TheCyberMan - Nothing at all changed except the new router. As for firewall and av on the desktop, I'm using Windows Firewall which I disabled and it didnt help anything and I'm using Microsoft Security Essentials. NetBIOS over TCP is also enabled


----------



## TheCyberMan (Jun 25, 2011)

Can you post a screenshot of the network status and connections list from the xbox so we can see the settings this is similar to an *ipconfig /all *from a computer.

I take it your xbox has internet connectivity when connected to the router?


----------



## kingtomato117 (Mar 2, 2013)

Yes, the Xbox has connectivity and I'm able to play on Live and use Netflix and Hulu just fine.

The image is attached, it wouldn't let me go to additional settings though.


----------



## TheCyberMan (Jun 25, 2011)

Thanks for the output i notice your your wireless network mode is set to 802.11n not 802.11g/n does your desktop use 802.11g and not n?


----------



## kingtomato117 (Mar 2, 2013)

My desktop is wired. I have the router in 802.11g/n mode but don't devices negotiate on what mode it uses based on the adapters capabilities and so that's why it's showing 802.11n on the Xbox since the built-in adapter is 802.11n capable?


----------



## TheCyberMan (Jun 25, 2011)

For your desktop it does not apply as it is wired but it may affect wireless devices if they only support use on 802.11g. With the xbox set to N only it does not accept connections using 802.11g. You stated xbox was using 802.11g/n mode in your OP

Was assuming your desktop is using wireless as you have not stated otherwise.

Now you have a Zyxel router do you still use the linksys router as well?


----------



## kingtomato117 (Mar 2, 2013)

Sorry for the confusion, my desktop is the only device that is wired. My Xbox and two phones are wireless. The phones, I can ping normal from my desktop, the Xbox, I can't ping. My router is setup for wireless using the 802.11g/n mode. My iPhone operates on 802.11n mode too and again, I can ping it just fine.

Right now I only have the Zyxel in place and no other router. However, I had the Westell 7500 setup with it and then I began having VPN issues with work so I bridged the 7500 and setup PPPoE on my Linksys and the xbox worked fine and was able to communicate with my desktop, both through the 7500 and the Linksys.


----------



## TheCyberMan (Jun 25, 2011)

So if you ping the xboxe's ip address from the desktop is it successful please post the results of a ping from the desktop to the xbox.


----------



## kingtomato117 (Mar 2, 2013)

No, thats the whole problem. Let me try this again, sorry if I have been confusing. I used to have my desktop setup with Windows Media Center so I could stream movies from my desktop to my Xbox. After I swapped my router to the new Zyxel router all that stopped. I can't ping the Xbox, which is wireless, from my desktop and I can't ping my Xbox from the router using the configuration page.

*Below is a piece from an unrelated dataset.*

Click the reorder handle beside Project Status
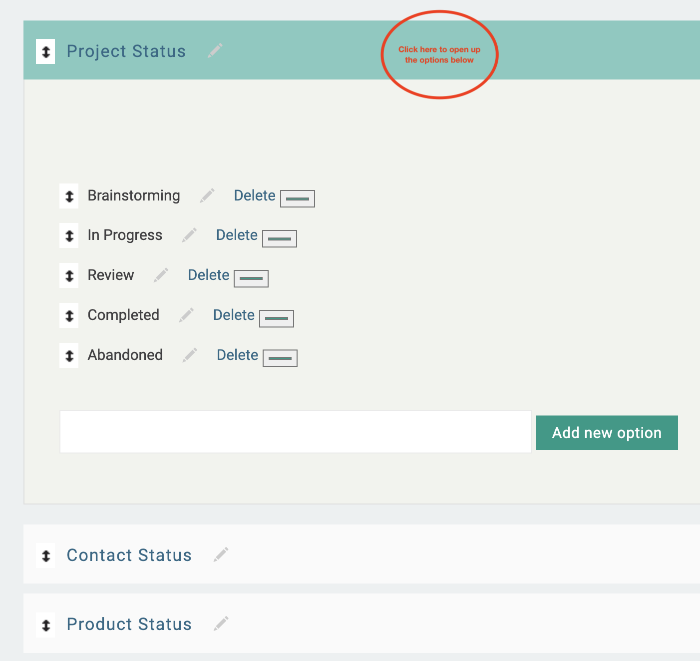This screenshot has height=661, width=700. point(46,52)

However, I can ping my wireless phones from my desktop and from the router configuration page. I have all firewalls on both the router and the desktop disabled, no av that could be conflicting. So aside from the Windows Media streaming issue, I need to be able to at least ping the device and I can't.


----------



## TheCyberMan (Jun 25, 2011)

That would point to a setting on the router then as the culprit.

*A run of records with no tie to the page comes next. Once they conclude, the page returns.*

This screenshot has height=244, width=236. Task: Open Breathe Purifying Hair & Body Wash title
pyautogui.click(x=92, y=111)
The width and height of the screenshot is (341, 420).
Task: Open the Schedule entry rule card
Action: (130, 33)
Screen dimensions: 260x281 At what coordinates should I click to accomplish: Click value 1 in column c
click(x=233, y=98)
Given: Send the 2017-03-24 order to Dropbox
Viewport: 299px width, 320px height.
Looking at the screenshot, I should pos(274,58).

The xbox is connected wirelessly so it is not connected using a guest wireless network or on the 5Ghz band rather than 2.4 Ghz band.

I assume all wireless devices are connecting to the same router SSID is that correct?


----------



## kingtomato117 (Mar 2, 2013)

Yea, I figured it was something on the router considering that was the only thing that changed in my configuration. I'm trying to find out what setting could be causing it though. Yes, all wireless devices are joined on the same SSID.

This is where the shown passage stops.